Additionaly, reading another topics of this mail list, I found that the
classical model for testing the interaction and obtain the variance
m2 <- lmer ( variable ~ fixed factor 1 * fixed factor 2 + (1 | random
factor) + (1 | fixed factor 1:random factor2) + (1 | fixed factor 2:random
factor) + (1| fixed factor 1:fixed factor 2:random factor))
So, with this model, in the summary I can see the partition of the total
variance of the random effects. Is this right?

Yes, this model will decompose the variance of the response into
variance components for the random effects and the residual variance.

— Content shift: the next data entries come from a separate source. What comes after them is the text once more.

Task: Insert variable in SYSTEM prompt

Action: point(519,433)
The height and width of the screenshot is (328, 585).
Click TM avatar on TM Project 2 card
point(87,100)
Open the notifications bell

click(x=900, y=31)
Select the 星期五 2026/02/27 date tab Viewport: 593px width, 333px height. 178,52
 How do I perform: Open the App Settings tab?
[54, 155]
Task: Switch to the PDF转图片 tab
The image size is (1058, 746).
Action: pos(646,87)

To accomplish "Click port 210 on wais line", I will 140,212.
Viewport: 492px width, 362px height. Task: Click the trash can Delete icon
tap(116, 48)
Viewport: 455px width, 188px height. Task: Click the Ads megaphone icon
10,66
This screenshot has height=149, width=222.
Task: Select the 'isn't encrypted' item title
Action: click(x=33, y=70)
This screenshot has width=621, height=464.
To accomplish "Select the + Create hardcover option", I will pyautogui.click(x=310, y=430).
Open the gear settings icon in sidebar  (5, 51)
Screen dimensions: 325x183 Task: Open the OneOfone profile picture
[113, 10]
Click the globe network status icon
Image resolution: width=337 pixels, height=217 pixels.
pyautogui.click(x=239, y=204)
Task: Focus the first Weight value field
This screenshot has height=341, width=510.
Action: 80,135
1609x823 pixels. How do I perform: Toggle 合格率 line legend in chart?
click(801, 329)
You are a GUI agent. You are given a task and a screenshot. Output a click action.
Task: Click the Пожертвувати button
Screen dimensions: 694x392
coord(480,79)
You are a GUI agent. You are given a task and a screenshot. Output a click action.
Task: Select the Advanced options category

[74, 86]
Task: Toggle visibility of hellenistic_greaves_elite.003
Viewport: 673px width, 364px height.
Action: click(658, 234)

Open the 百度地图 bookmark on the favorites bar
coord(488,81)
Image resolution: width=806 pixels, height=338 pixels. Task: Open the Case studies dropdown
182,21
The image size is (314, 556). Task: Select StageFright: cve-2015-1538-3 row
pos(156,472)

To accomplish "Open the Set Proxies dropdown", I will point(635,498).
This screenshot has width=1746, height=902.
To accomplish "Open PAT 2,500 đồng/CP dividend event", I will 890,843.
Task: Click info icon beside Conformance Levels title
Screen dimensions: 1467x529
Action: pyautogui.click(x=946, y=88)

Finally, if I want the p-values of the random effects, I should analize the
full and reduce models sequentially. Also, I found that another way to do
it is with the 'ranova' function from the lmerTest package, but the results
are very dissimilar. I don't know in wich analysis should I trust, I think
that in this case the sequentially one is correct.

Can you quantify how these approaches are different? If you run
lmerTest::ranova(m2) it should provide (REML) likelihood ratio tests
of the random terms by deleting these from the full model one-by-one.
Note that if the model is fitted with REML (default) the tests are
REML-likelihood ratio tests - otherwise ML likelihood ratio tests.

Perhaps you use anova(m2, reduce_m2) or equivalently anova(m2,
reduce_m2, refit=TRUE) which produce ML likelihood ratio tests while
fitting your model with REML and that is the source of the difference?
[For tests of random effect terms I recommend the REML likelihood
ratio tests produced by lmerTest::ranova over the ML LR tests produced
by anova(m2, reduce_m2, refit=TRUE) but other tools, e.g. package
RLRsim may produce even more accurate tests].

Cheers
Rune